> [Passage shown]
╭──

Greenland, August 1995 Trip Report

This was an extension of our first Iceland trip: Iceland is stunning, unique, and seemed close to the ends of the earth, but, compared to Greenland, felt extraordinarily civilized and calm.

Flying out of Reykjavik city airport, our flight was into Kulusuk airport, which features polar bear skins on the wall. I figured that they were historical until I read the little sign that told how the polar bears had swum up to the island that the airport is on…the year before. You don’t want polar bears and people together, evidently. We landed on a pebbly strip between the mountains, then waited for our helicopter which was to take us to Tasiilaq/Ammasilik, the east coast town where we would be staying. (n.b. The town is now called Tasiilaq; the most recent name was Ammasilik, and the first name, its name at the time I visited, as well as the name of the hotel, is Angmassilik. Just to try to clear it up a bit.)

Choppering over icy seas and craggy mountains, we landed in what reminded me of a frontier town, with wooden houses painted deep shades of green, red, or blue, with an occasional purple thrown in. It’s exceeding picturesque, but closer inspection shows garbage galore and evidence of squalor. (There are 1600 people living here, after all.) Packaging seems to be a major problem, and then there’s that inverse proportion that I’ve seen before in man-made versus the beauty of the surroundings. These are incredibly gorgeous surroundings in a powerfully majestic way.

We stayed at Hotel Angmassilik, which has a great location on a hill. Our room is a separate building from the main hotel. It—and the pillows in it—is square and small. There’s a shared ladies’ room and shower for all seven rooms to share, and bunk beds in the rooms. There are also dogs outside the window who ooooooooooooooo quite a lot but are beautiful and wolfy. We’ve seen these dogs (huskies/sledge dogs) all through town, along with lots of adorable round faced children—even a baby crawling down the road.

The hotel staff really seems to have the team concept down: everybody does everything. Our lithe young busdriver, for example, was also working the reception desk and drives the helicopter. (Oh, and serves as a waiter at dinner.)

╰──

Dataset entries
╭──

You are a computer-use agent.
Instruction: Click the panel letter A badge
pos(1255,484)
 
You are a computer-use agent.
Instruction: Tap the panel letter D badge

╰──

> [Exercises to complete]
1. Quote the Greenland trip report from "The hotel staff" up to and including "waiter at dinner.)".
2. Answer these questions using the Greenland trip report:
(a) What hangs on the wall at Kulusuk airport?
(b) How many people live in the town where the travelers stayed?
(c) How many rooms share the ladies' room and shower at the hotel?
This listing is separate material and unrelated to the trip report.

> [Solutions to the tasks]
1.
The hotel staff really seems to have the team concept down: everybody does everything. Our lithe young busdriver, for example, was also working the reception desk and drives the helicopter. (Oh, and serves as a waiter at dinner.)

2.
(a) Polar bear skins.
(b) 1600.
(c) Seven.